Instructions to follow :: Would it be possible to output exactly, and only, the lines below from the one holding "Task: Open the page actions three-dot menu" to the last line, both included, with every picture left out?

(Collected data entries)
◆ ◆ ◆
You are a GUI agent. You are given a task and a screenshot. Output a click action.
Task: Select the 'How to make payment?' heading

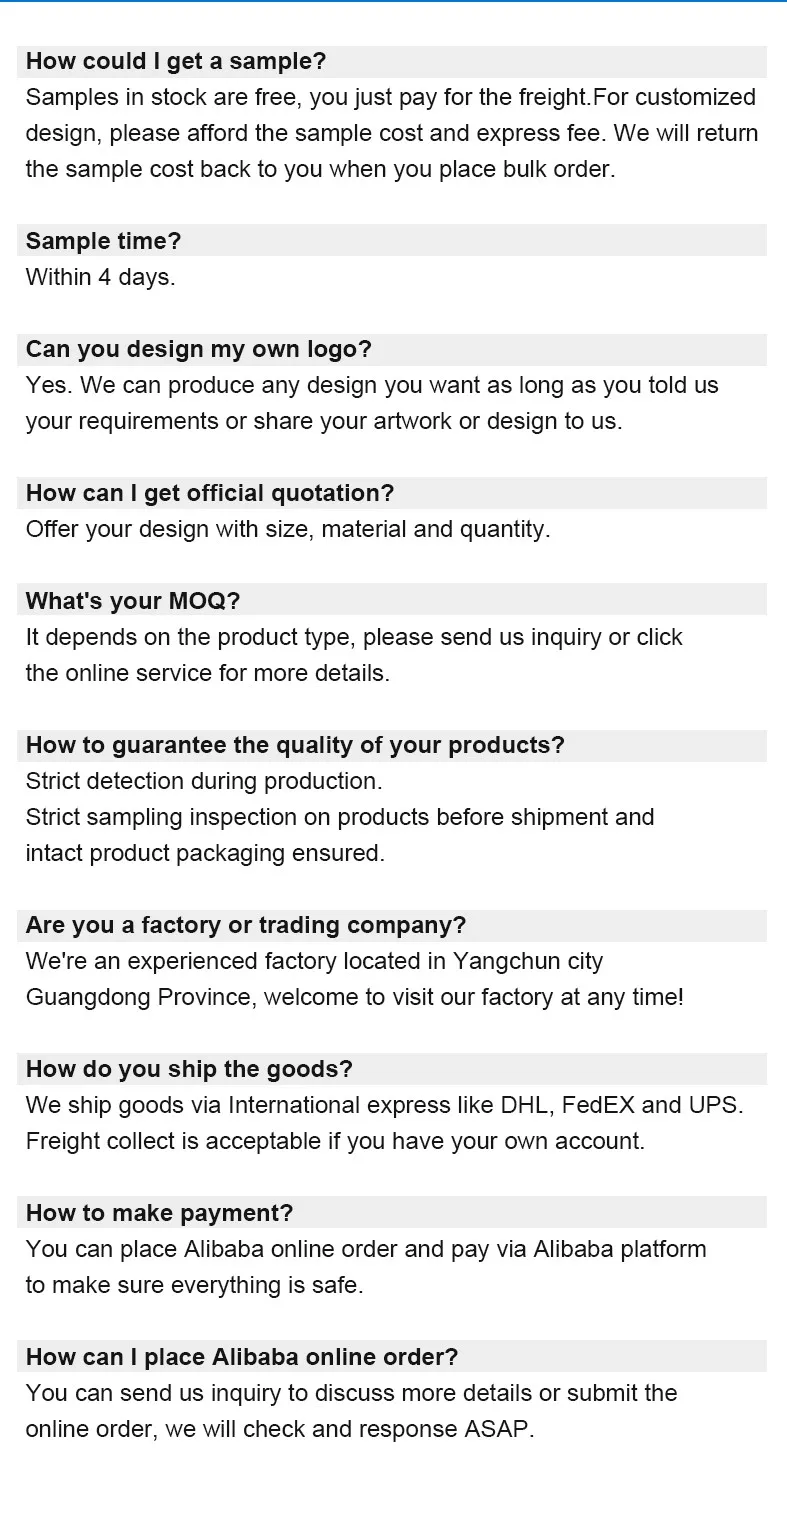[159, 1213]
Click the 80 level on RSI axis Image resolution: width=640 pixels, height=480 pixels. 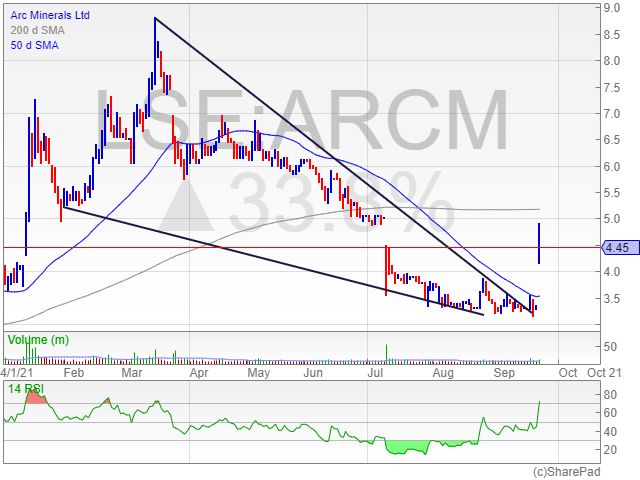610,395
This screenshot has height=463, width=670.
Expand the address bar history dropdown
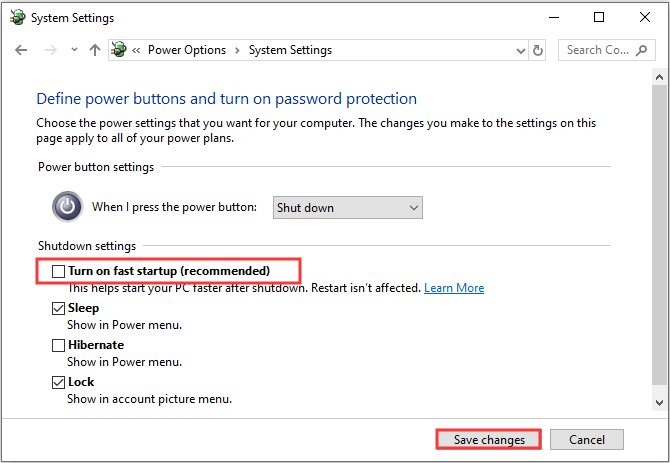pos(520,50)
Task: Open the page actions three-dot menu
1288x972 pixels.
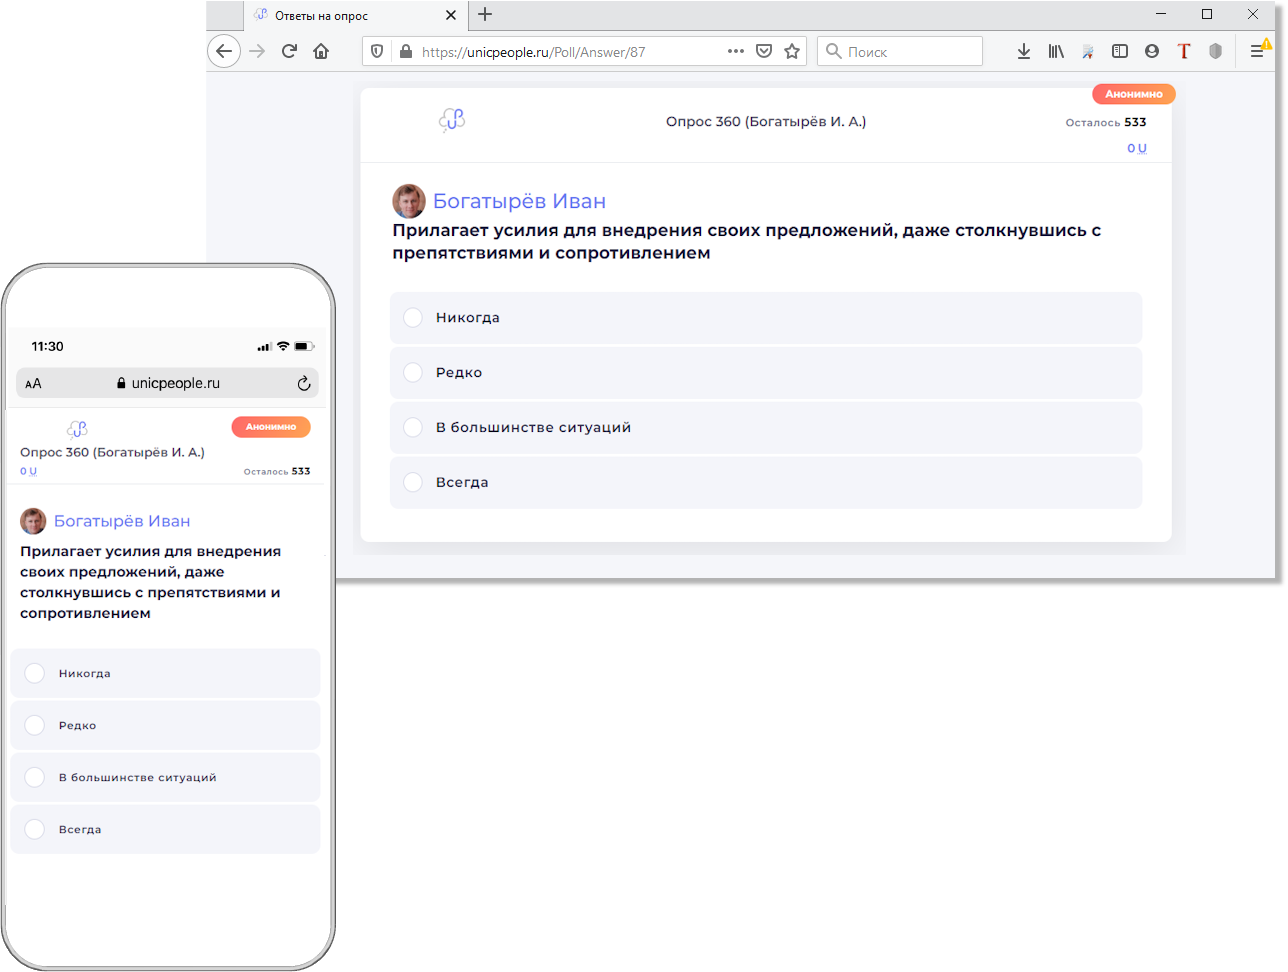Action: click(x=736, y=51)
◆ ◆ ◆
Result of the exercise ::
Task: Open the page actions three-dot menu
1288x972 pixels.
Action: click(x=736, y=51)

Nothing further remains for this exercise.